When you break things down by household, the numbers look even more frightening.
During Barack Obama’s first four years in the White House, the amount of new debt accumulated by the federal government breaks down to approximately $50,521 for every single household in the United States.
And as I have mentioned previously, if you started paying off just the new debt that the federal government has accumulated during the Obama administration at the rate of one dollar per second, it would take more than 184,000 years to pay it off.
Well, you might argue, none of that debt will ever be paid off in our lifetimes.
And you would be right.
But what we are doing is consigning our children, our grandchildren and all future generations of Americans to a lifetime of debt slavery.
How nice of us, eh?
Over the past 10 years, the U.S. national debt has grown by an average of 9.3 percent per year, but the overall U.S. economy has only grown by an average of just 1.8 percent per year.

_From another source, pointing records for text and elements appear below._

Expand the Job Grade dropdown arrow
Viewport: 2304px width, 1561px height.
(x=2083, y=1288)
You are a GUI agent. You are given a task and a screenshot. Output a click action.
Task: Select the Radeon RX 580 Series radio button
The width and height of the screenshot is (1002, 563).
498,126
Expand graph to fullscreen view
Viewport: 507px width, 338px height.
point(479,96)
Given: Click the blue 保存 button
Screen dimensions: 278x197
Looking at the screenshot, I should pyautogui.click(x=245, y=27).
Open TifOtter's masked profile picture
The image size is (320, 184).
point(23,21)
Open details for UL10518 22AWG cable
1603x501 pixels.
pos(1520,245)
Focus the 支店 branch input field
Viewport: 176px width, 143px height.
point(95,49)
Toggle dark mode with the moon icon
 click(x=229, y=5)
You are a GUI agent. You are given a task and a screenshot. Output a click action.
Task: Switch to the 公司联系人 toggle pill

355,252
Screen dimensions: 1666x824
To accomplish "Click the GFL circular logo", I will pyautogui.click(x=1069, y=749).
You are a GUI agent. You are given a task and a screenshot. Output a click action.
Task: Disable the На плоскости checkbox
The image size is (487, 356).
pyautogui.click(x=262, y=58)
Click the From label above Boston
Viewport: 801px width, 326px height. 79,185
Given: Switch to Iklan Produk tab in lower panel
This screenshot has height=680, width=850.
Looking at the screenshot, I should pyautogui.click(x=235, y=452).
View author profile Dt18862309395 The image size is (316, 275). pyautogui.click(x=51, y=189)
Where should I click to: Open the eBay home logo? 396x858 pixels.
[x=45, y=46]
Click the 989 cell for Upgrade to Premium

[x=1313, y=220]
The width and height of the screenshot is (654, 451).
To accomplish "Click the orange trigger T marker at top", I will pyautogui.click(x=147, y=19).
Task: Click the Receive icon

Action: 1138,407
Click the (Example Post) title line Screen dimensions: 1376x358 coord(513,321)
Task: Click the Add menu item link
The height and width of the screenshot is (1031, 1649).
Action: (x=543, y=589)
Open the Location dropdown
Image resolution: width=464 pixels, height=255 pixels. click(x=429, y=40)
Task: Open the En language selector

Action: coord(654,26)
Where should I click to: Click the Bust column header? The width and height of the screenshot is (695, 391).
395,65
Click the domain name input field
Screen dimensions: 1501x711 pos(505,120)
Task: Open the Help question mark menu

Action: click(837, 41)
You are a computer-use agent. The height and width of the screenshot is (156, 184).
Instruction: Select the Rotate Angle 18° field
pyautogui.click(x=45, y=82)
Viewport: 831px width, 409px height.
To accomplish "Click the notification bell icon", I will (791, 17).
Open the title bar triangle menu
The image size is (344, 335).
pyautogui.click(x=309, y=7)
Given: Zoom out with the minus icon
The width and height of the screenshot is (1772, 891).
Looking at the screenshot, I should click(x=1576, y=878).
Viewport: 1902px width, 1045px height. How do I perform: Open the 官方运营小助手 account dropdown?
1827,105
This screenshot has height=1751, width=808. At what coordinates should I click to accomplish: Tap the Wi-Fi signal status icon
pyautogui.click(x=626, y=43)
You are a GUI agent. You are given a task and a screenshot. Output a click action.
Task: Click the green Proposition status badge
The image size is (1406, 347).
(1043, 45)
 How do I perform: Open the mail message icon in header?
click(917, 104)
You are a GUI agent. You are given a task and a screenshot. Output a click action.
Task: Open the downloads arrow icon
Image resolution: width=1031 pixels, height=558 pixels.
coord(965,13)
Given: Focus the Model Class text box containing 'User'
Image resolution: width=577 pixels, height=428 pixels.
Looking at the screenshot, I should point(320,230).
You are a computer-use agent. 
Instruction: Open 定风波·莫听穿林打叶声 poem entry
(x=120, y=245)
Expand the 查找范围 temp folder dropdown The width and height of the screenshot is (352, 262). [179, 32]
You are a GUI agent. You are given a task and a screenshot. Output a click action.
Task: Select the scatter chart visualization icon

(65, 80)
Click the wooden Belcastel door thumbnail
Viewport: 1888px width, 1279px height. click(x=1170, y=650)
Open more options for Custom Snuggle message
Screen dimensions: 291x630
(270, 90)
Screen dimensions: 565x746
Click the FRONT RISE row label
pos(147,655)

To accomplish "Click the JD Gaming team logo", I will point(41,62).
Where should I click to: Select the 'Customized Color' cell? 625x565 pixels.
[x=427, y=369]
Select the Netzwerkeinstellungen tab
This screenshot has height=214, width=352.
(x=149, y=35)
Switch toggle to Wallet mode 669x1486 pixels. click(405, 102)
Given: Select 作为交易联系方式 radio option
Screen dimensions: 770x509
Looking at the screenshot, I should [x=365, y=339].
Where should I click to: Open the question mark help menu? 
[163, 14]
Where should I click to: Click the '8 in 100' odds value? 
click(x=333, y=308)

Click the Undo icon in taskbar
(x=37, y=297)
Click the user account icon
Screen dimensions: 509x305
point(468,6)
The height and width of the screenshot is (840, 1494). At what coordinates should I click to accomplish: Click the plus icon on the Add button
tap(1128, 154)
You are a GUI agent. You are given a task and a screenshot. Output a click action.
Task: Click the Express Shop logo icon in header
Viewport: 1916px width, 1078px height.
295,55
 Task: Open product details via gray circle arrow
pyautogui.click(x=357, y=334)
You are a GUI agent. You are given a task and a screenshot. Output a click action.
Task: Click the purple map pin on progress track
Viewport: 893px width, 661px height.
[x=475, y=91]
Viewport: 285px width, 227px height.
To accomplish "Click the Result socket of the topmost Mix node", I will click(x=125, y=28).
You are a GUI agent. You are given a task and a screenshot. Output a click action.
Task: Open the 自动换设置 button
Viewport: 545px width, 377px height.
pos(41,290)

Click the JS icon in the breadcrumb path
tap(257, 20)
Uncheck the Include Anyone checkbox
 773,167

How do we expect to continue doing this?
Fortunately, more Americans are starting to wake up to how foolish all of this is.
For example, the following is what Home Depot Founder Kenneth Langone told CNBC on Tuesday…
"The fundamentals haven’t changed … And we don’t know when the storm is going to hit," he predicted. "It has to happen.If you look at our debt to GDP, eventually you reach a point where there’s no turning back."
He used an analogy to make his point. "If you had one meal left, and you had your grandchild with you, would you eat if or give it to your grandchild?"
He said all people would say "give it to my grandchild."
But pursuing the president’s vision, he argued, "[Is] eating the grandchildren’s breakfast, lunch and dinner right now. And the [grandchildren] haven’t been born yet."
What we are doing to our children and our grandchildren is beyond criminal. We are selling away their futures in order to make our lives more pleasant.
Right now, we are stealing more than 100 million dollars from our children and our grandchildren every single hour of every single day.
So where is the outrage over this theft?
Sadly, most Americans don’t even realize that all of this is by design. When the Federal Reserve system was created back in 1913, it was designed to get the U.S. government trapped in an endless spiral of debt.
And it worked. Today, the U.S. national debt is now more than 5000 times larger than it was when the Federal Reserve was first created.
Our society has become addicted to debt, and that means that we have become addicted to slavery.
We are not the "land of the free". The truth is that we are now the "land of the servants".
Over the past 40 years, the total amount of debt owed in the United States (government, business, consumer, etc.) has grown from less than 2 trillion dollars to more than 55 trillion dollars…
So who benefits from all of this?
I talked about this in a previous article. The ultra-wealthy and the international bankers make enormous profits by lending money to all the rest of us.
According to a stunning report that was released last summer, the global elite have up to 32 trillion dollars stashed away in offshore tax havens around the globe.
How did they get so much money?
The borrower is the servant of the lender. They have gotten rich at our expense.
But most people live their entire lives without ever understanding how the game is being played.
Today, most Americans see that the Dow is back above 14,000 and they hear the mainstream media telling them that happy days are here again and so they just believe that things are going to turn out okay somehow.
And it certainly does not help that most people seem to let others do their thinking for them. In fact, about 23% of all Americans can’t even read at this point.